On Wednesday afternoon, Jakazi sat with several other Pitt grad students and former Peace Corps volunteers on Pitt’s Peace Corps Diversity Panel. The panelists, who varied in race, sexuality and gender, discussed their experiences serving communities in other countries, including Morocco and Swaziland.

Some of the stories, like Jakazi’s on basketball, offered perspectives on dealing with preconceived notions about race around the world.

“A lot of [the children] were surprised about the way I acted. Being around me, it defeated the stereotypes they thought were true,” Jakazi said. “And I learned a lot from them by being immersed in their culture.”

Other panelists also discussed the way traveling and living in other countries had shifted their own cultural understanding — which was a broader goal of the panel, according to Pitt Peace Corps recruiter Nicholas Langston.

“We want people to know that the Peace Corps isn’t just made up of a bunch of white guys,” Langston said. “And that anyone can discover more about themselves and others, gain experience and make connections through working as a Peace Corp volunteer.”

According to the Peace Corps website, 28 percent of accepted volunteers identify as minorities in America based on their race or sexuality. But, as several panelists pointed out, those who identify with a majority or minority group in America can find their experiences flip-flopped in other countries.

Ryan Stannard, a Pitt graduate student studying international development, said he felt like a “white blond guy who stuck out” while volunteering in Thailand from 2014 to 2016. For that reason, he didn’t want to talk about his homosexuality.

“I figured I already attracted enough attention just by how I looked,” Stannard said. “It was a little hard not saying anything, but it gave me a new perspective on how some people are viewed differently just by their appearance.”

Ryan Flint, a graduate student and former volunteer who is black, said his race helped when he was teaching English to students in Africa.

“It was easy for me to get the community to trust me, and I was able to convince them to work with me pretty quickly,” Flint said.

As a Peace Corp volunteer, Langston has been to Rwanda and Uganda. In Rwanda, he taught English and entrepreneurship classes and helped coordinate clubs for women’s empowerment. In Uganda, he served as a development consultant for an under-construction orphanage.

Both times, he found people assumed he was wealthy because he was a white American man.

“They’d all think that I owned a BMW and had a lot of money,” Langston said. “Part of the job of being a [volunteer], besides educating and empowering communities, is to teach others about your culture, and to learn from theirs and take that back home with you.”

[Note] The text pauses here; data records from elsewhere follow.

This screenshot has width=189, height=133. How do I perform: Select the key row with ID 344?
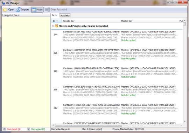[117, 36]
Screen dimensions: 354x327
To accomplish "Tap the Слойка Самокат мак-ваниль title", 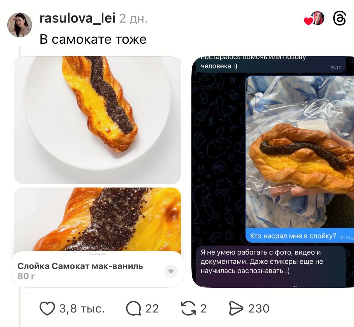I will pos(80,266).
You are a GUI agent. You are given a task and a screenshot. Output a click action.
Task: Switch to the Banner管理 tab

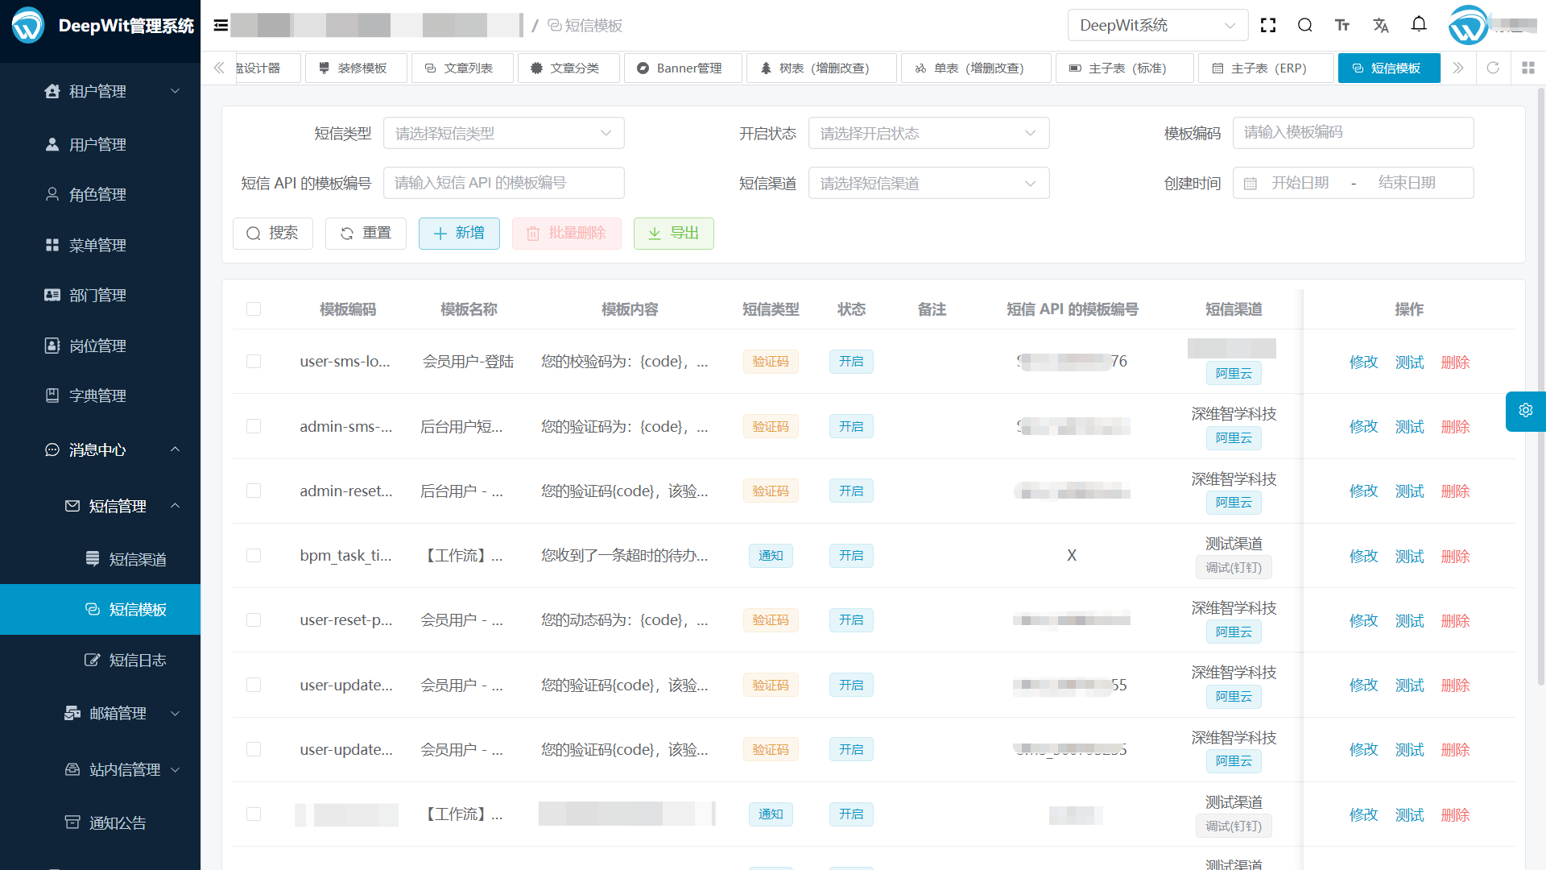pyautogui.click(x=683, y=68)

Mariana Dougherty, a sophomore psychology major who attended the panel, had traveled to Nicaragua in high school to work with an organization that constructs schools in places without the adequate infrastructure for education called buildOn.

She said she’s interested in doing similar work after graduation and came to the panel to hear from Peace Corps alum.

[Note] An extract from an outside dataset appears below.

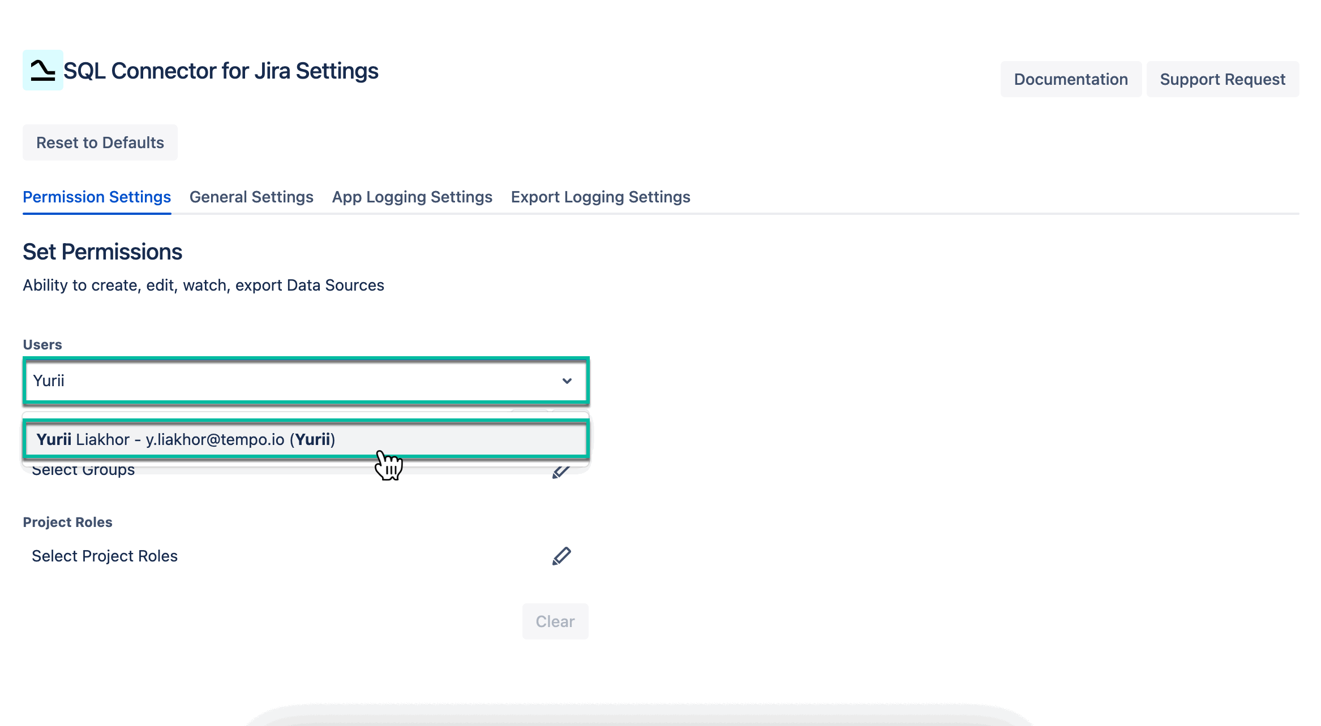This screenshot has height=726, width=1321.
Task: Switch to the General Settings tab
Action: click(x=251, y=197)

“I think this panel was pretty useful, since I was able to learn more about what a Peace Corps volunteer experiences in different cultures through some new and unique perspectives,” Dougherty said.

Joel Garceau, a graduate student studying international development at Pitt, also did service work in Thailand and felt comfortable coming out to his co-teacher about halfway through his time there. He quipped that she treated him the same afterwards and “stopped trying to find [him] a girlfriend.

Overall, Garceau’s experience made him feel less intimidated about interacting with other people.

“You’ve got to be a lot more outgoing when you’re immersed in a different culture in order to connect with others,” Garceau said. “And when you connect with them, you find out that although people have different beliefs and attitudes, we’re all basically imperfect humans.”